What the task asks - An exact copy of all the records is the expected answer.

===== Data supplied

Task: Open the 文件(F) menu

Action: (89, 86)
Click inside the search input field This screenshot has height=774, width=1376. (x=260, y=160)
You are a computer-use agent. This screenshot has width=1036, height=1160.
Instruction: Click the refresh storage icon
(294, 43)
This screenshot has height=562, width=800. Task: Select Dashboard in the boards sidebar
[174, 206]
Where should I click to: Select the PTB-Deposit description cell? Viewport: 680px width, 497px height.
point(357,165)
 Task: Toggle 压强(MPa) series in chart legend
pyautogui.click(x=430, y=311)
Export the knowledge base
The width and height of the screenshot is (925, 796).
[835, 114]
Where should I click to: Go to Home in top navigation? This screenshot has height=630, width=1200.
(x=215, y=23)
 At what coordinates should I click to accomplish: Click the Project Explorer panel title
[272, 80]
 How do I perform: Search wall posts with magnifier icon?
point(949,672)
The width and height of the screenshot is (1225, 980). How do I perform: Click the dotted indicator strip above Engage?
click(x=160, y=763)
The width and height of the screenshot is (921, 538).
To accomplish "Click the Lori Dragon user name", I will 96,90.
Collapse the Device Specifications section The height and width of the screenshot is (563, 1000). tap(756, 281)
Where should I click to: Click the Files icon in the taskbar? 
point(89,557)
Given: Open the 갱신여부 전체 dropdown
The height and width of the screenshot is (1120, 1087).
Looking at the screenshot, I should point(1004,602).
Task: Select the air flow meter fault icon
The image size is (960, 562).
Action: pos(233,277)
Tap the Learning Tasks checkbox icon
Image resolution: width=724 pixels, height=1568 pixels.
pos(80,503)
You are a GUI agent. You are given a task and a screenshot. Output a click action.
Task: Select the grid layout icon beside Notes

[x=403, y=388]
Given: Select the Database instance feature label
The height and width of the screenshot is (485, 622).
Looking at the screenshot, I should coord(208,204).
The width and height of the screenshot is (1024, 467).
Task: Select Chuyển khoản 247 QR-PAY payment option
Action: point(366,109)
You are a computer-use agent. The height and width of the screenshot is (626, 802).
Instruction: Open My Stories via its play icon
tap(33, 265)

==========

Task solution -
Task: Open the 文件(F) menu

Action: (89, 86)
Click inside the search input field This screenshot has height=774, width=1376. (x=260, y=160)
You are a computer-use agent. This screenshot has width=1036, height=1160.
Instruction: Click the refresh storage icon
(294, 43)
This screenshot has height=562, width=800. Task: Select Dashboard in the boards sidebar
[174, 206]
Where should I click to: Select the PTB-Deposit description cell? Viewport: 680px width, 497px height.
point(357,165)
 Task: Toggle 压强(MPa) series in chart legend
pyautogui.click(x=430, y=311)
Export the knowledge base
The width and height of the screenshot is (925, 796).
[835, 114]
Where should I click to: Go to Home in top navigation? This screenshot has height=630, width=1200.
(x=215, y=23)
 At what coordinates should I click to accomplish: Click the Project Explorer panel title
[272, 80]
 How do I perform: Search wall posts with magnifier icon?
point(949,672)
The width and height of the screenshot is (1225, 980). How do I perform: Click the dotted indicator strip above Engage?
click(x=160, y=763)
The width and height of the screenshot is (921, 538).
To accomplish "Click the Lori Dragon user name", I will 96,90.
Collapse the Device Specifications section The height and width of the screenshot is (563, 1000). tap(756, 281)
Where should I click to: Click the Files icon in the taskbar? 
point(89,557)
Given: Open the 갱신여부 전체 dropdown
The height and width of the screenshot is (1120, 1087).
Looking at the screenshot, I should point(1004,602).
Task: Select the air flow meter fault icon
The image size is (960, 562).
Action: pos(233,277)
Tap the Learning Tasks checkbox icon
Image resolution: width=724 pixels, height=1568 pixels.
pos(80,503)
You are a GUI agent. You are given a task and a screenshot. Output a click action.
Task: Select the grid layout icon beside Notes

[x=403, y=388]
Given: Select the Database instance feature label
The height and width of the screenshot is (485, 622).
Looking at the screenshot, I should coord(208,204).
The width and height of the screenshot is (1024, 467).
Task: Select Chuyển khoản 247 QR-PAY payment option
Action: point(366,109)
You are a computer-use agent. The height and width of the screenshot is (626, 802).
Instruction: Open My Stories via its play icon
tap(33, 265)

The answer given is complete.